The Chrome extension for the Profiler provides you with explicit control over the generation of traces on development and production servers. It is an optional component and not required for Tideways to work.
You can install the extension from the Chrome WebStore.
After installation you can click on the Tideways Icon next to the url location field. It opens a popup with a list of all applications that you have access to in Tideways.
You can start profiling by pressing the "Take Profile" button next to the application whose site you are visiting in the currently active browser tab.
The extension makes an effort to find out the application based on the domain, but sometimes the information is not yet available and you have to pick it from the list.
Once you clicked "Take Profile", the current page will automatically reload in the active tab and a full Timeline & Callgraph trace is collected for the current page, including all Ajax requests that get triggered immediately after the page reload. If you keep the popup open during the reload, it will show a direct link to the generated traces if Tideways was able to process them in a five second window, otherwise you get a link to the list of all traces.

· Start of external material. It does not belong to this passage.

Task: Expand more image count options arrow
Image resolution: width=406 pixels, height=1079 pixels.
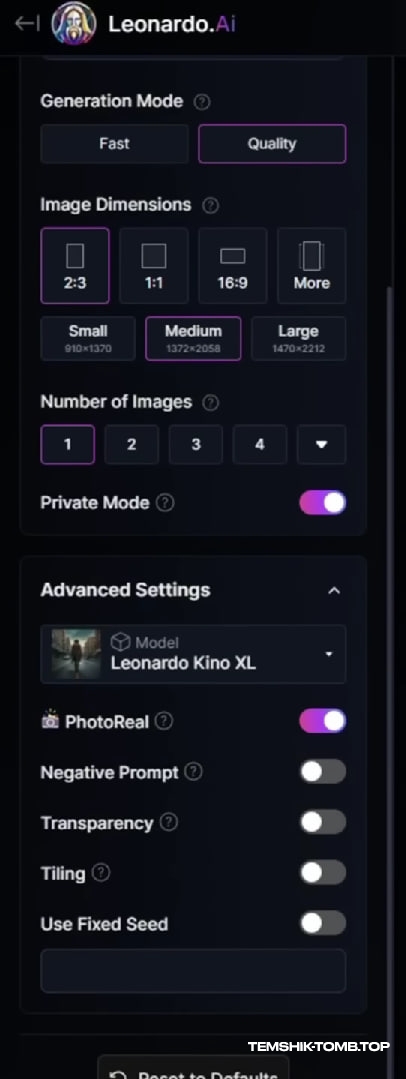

If you want to take profiles from more complex interactions such as Form submissions or Ajax calls that happen as part of an interaction on the site, then use you must open the Dropdown of the "Take Profile" button and select the "Profile for 15 seconds" option. This will start tracing for 15 seconds and gives you enough time to trigger any form, POST or ajax request that you want to profile.
How it works
Profiling through the Chrome extension works by setting a cookie with a short expiry for the domain you are visiting. The cookie contains profiling instructions and a cryptographic signature, which the server with Tideways PHP extension verifies using the secret API Key using a strong HMAC as a security mechanism.
The chrome extension uses your current login to Tideways (app.tideways.io) to request a hash that is valid for a short amount of time and stores this inside the cookie. Hashes are only valid for a short time and no secrets are ever stored in the Chrome extension.
Required Chrome Permissions
The Tideways Chrome extension requires the following permissions:
Cookies for all domains is used to set the
TIDEWAYS_SESSIONcookie with a cryptographic hash which triggers the profiling when found and verified by the Tideways PHP extension. We only ever read the
TIDEWAYS_SESSIONcookie and don't access other cookies. The alternative implementation would have been to request
webRequestpermissions which would give the extension access to ALL request and response data inside Chrome.
Active Tab permission is used to access the location/URL of the currently selected tab when pressing the Tideways extension browser action button. We use it to find out about the current URL and Host to preselect the correct Tideways application for profiling and reload the active tab when activating profiling.
None of the cookie or active tab data is sent back to Tideways servers, all calculations based on this data are performed inside the Chrome extension.